Hopefully I’m nearing the end of my self-imposed brewing hibernation. A combination of factors ganged up and stopped me posting for several weeks. Chief amongst these was of course laziness, but there was more to it than that. I think.

Before Christmas we filled all our kegs and went on a  brewing break. After Christmas the whole credit crunch malarkey really hit home, resulting in me spending every waking hour (and some not quite so awake) sitting in front of this here screen, typing for the man. Of course I’d rather be messing around with grain, hops, yeast and various bits of shiny stainless steel, but needs must, and money’s been too tight to mention.

However, I do hope to get back in the swing of things soon. I have grain, plenty of hops in the freezer and no mild on tap, for a start!

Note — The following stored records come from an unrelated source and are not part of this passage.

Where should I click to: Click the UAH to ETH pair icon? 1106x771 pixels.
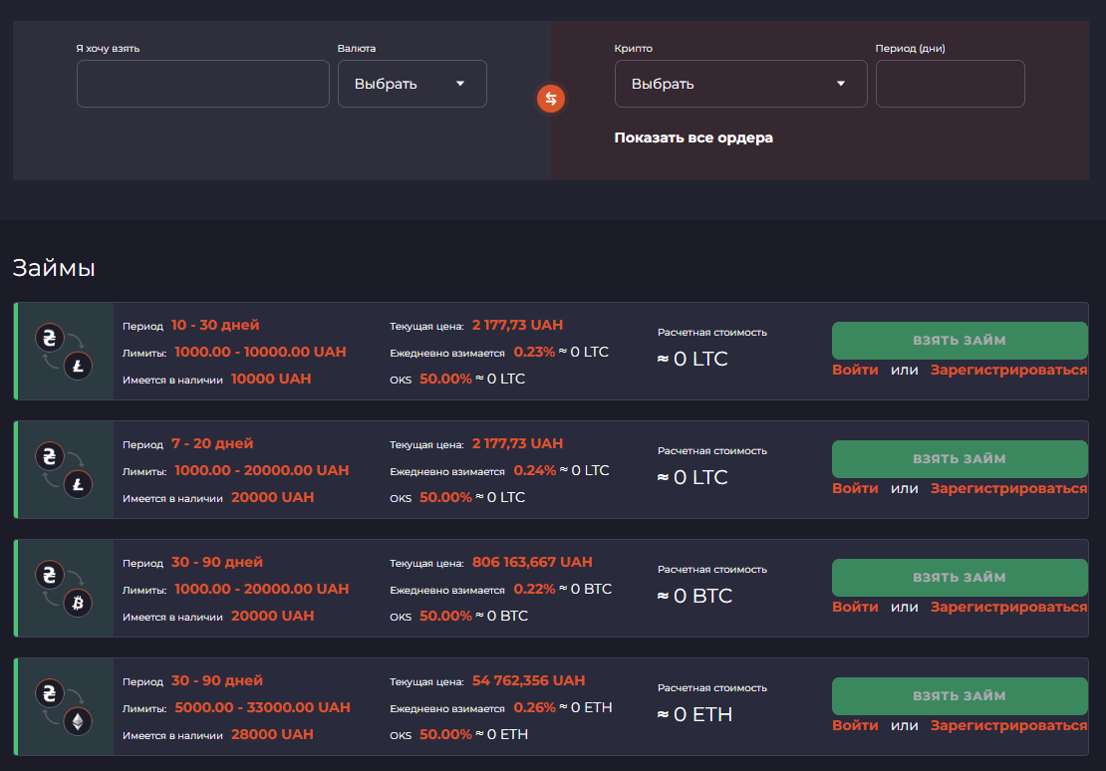pyautogui.click(x=64, y=707)
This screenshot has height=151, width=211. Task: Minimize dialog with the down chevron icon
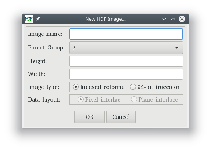164,19

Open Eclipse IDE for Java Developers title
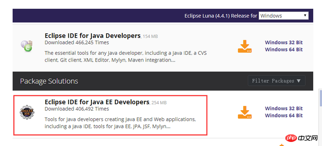click(x=93, y=35)
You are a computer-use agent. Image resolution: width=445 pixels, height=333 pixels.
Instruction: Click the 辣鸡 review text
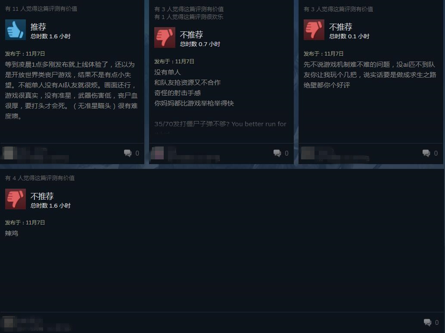(x=12, y=233)
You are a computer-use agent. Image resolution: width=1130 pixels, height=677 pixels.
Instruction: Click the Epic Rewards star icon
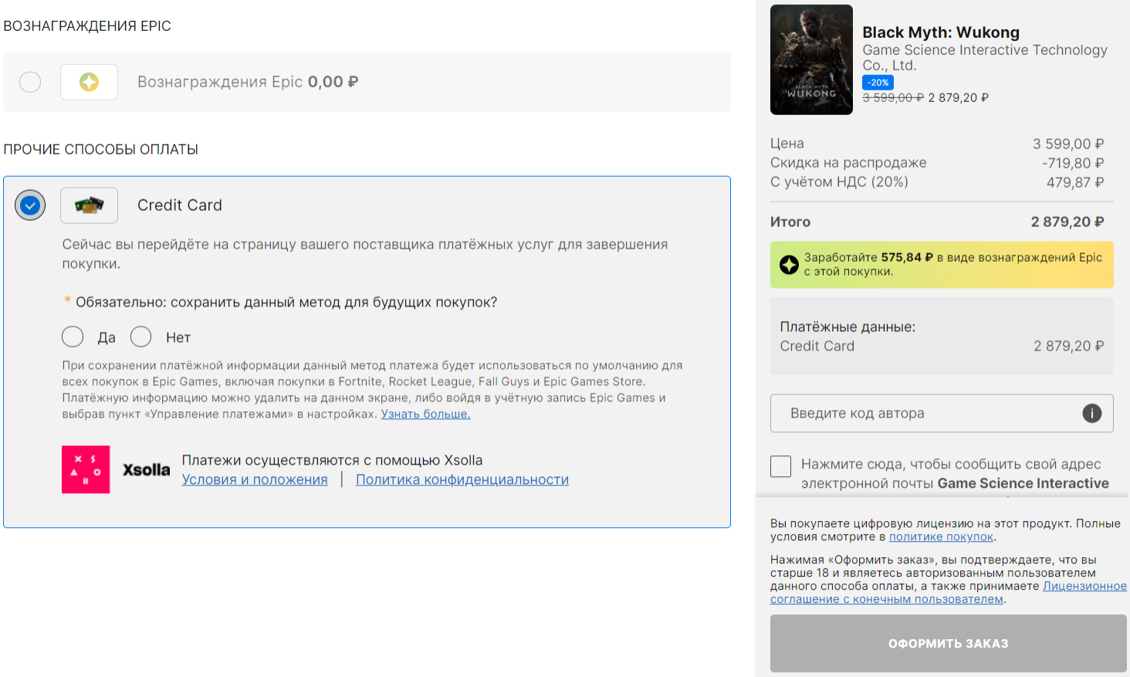(89, 82)
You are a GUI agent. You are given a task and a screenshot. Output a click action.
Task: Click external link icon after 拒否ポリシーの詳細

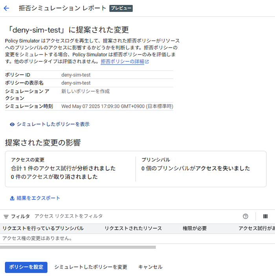pos(147,62)
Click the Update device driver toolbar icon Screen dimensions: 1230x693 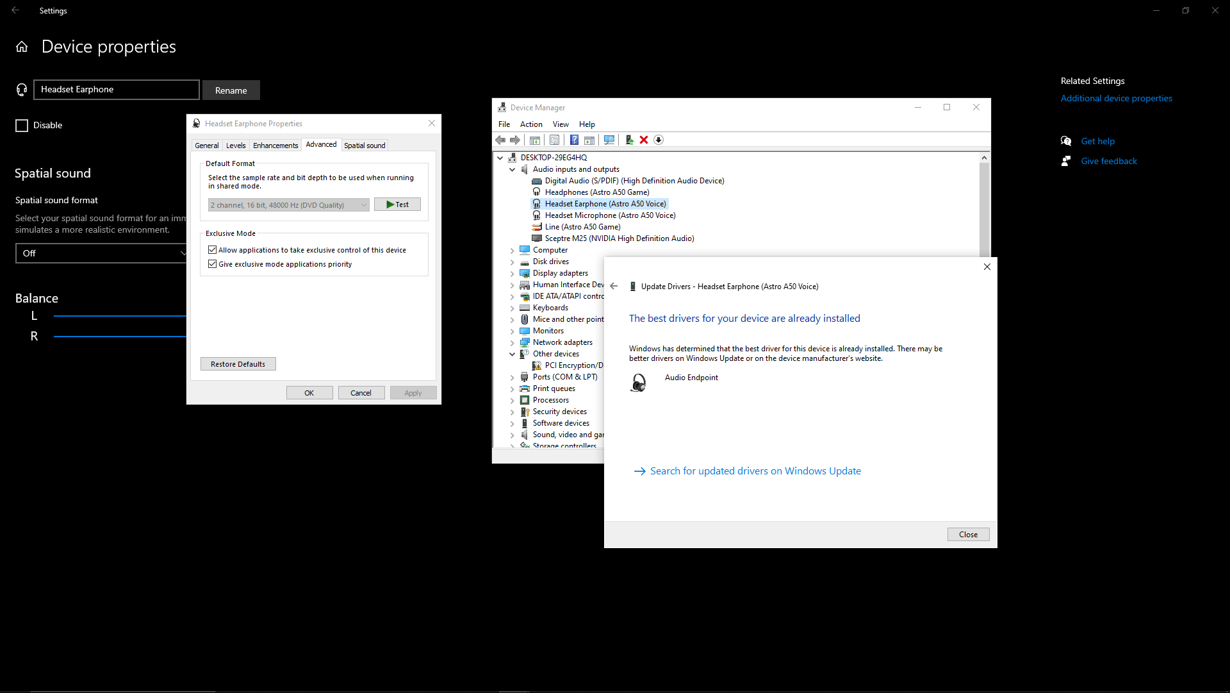click(629, 140)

We’ve had snow then floods here in East Anglia, but this weekend I’m hoping to get into the garden to clear up the havoc and pile some compost on the hop bines. I may even buy a new plant this week – the year is rolling on and plenty of rhyzomes are back in stock.

As far as equipment goes, my immediate plans are to replace my boiler with a slightly larger capacity vessel and move my current boiler to become a heated HLT rather than the current insulated job. I’m looking forward to this project, but again it’s a question of getting money together here and there which isn’t needed for more pressing matters. Like food. And beer from the local.

Aaaanyway – expect to hear from the Boxshed a little more frequently from now on, at least. More frequently than not at all, anyway, eh?


ps. If you’re at a loose end between 13th and 22nd February and you happen to be in the area, why not visit the Edwardstone White Horse Winter Ale Festival?  The tied Mill Green Brewery is serving up five ales (including the excellent Good Ship Arbella APA) and there will be a further 16 ales on stillage over the week, plus the usual Adnams Bitter and Crouch Vale Brewers Gold on tap. Well worth checking out – you might even catch some live blues and folk while you’re sinking a few.